Once police arrived officers requested to see Siyonbola’s ID.

“This is (inaudible) building and we need to make sure you belong here,” a female officer told the Ivy League student, who offered to unlock her apartment in an effort to prove that she lived on campus.

“I just opened the door to my apartment … I wanna think about whether I wanna show [my ID] to you or not because I really don’t think there’s justification for you even being in the building,” Siyonbola said.

Meanwhile, Braasch tweeted the following month about the “pain of having everything you’ve worked for your entire life ripped from you in a matter of moments when you’ve done absolutely nothing wrong.”

Now, the 44-year-old is attempting to ease that pain by obtaining police bodycam footage of the incident to share her side of the story, according to Yale Daily News. Braasch filed a Freedom of Information Act request to obtain the video, which the YPD refused when the request was first filed this summer.

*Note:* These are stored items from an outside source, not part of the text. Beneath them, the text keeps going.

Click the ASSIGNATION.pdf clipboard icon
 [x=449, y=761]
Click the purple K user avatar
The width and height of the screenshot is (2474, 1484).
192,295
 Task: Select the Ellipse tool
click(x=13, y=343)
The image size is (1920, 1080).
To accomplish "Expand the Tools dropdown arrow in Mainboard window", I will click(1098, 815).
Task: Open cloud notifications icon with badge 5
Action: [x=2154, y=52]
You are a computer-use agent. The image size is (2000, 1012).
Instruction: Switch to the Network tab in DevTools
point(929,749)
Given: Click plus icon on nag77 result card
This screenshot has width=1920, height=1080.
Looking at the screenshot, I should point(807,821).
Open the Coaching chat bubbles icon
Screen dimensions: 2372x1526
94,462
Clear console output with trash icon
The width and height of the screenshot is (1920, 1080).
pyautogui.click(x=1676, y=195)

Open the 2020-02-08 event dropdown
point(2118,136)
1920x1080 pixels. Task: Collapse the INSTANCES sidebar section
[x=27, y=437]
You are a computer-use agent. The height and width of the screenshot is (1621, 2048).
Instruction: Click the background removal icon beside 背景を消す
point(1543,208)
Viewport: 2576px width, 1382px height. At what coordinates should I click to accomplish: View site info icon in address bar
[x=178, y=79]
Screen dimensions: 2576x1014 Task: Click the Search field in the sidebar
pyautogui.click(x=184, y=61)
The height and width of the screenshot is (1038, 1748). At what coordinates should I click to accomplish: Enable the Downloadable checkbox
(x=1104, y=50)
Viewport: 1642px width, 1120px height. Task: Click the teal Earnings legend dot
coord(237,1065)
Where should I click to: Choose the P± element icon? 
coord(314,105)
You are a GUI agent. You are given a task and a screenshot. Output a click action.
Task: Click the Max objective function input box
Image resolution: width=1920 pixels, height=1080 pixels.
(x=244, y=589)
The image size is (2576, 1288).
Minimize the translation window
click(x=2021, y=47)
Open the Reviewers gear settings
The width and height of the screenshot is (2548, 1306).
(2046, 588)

On Nov. 4 a hearing was held in front of the state of Connecticut’s Freedom of Information Commission in Hartford. Braasch, her attorney Jay Wolman, YPD Chief Ronnell Higgins and his lawyer Aaron Bayer all spoke in front of FOI Commission counsel Danielle McGee. The YPD claimed that the footage includes unconfirmed allegations, which excuses them from issuing it to Braasch.

During the YPD’s cross-examination, Higgins said, “No claim of trespass or harassment was corroborated.” This was in response to Braasch arguing that police said she could contact them at any time following her report of harassment previous to this incident, which the department said is something afforded to all students.

McGee and her committee will decide on releasing the footage by July 2020. The student said she plans to share the video with the public if she does obtain it so she can share her perspective on what occurred.

Higgins stated that the YPD offered to allow Braasch to see the requested video in person, but she refused the offer, according to the New Haven Register.

But Braasch told the publication she wants the videos in her position so she can release herself from what she describes as vilification.

“I just feel that the videos exonerate me and I feel that they expose Yale’s gross malfeasance,” said a post-court Braasch, who claimed campus police who responded to her call that day, were “very hostile to me.” “I’ve been vilified on a global scale as somebody akin to a genocidal villain and I’ll never be able to get a job again.”

Braasch also recalled of this incident that she “had been harassed all evening and that room had been used to harass me for months,” alleging Siyonbola’s reached out from under the blanket with her phone in her hand, something, Braasch claimed, “was very confused by and I interpreted as very hostile.”

Braasch, who purports to suffer from post-traumatic stress disorder, further spoke out on Twitter saying, “I’m not emotionally strong right now, & I don’t think I would survive another mobbing. I’m going to speak with my mentors. But, I will never stop fighting for justice.”

Siyonbola, meanwhile, has yet to speak out about Braasch’s FOIA filing or hearing on social media.

Editors note: A previous version of this story incorrectly featured an image of Faith Chumo, who is not related to this incident. The story has been updated to include the correct photo of Lolade.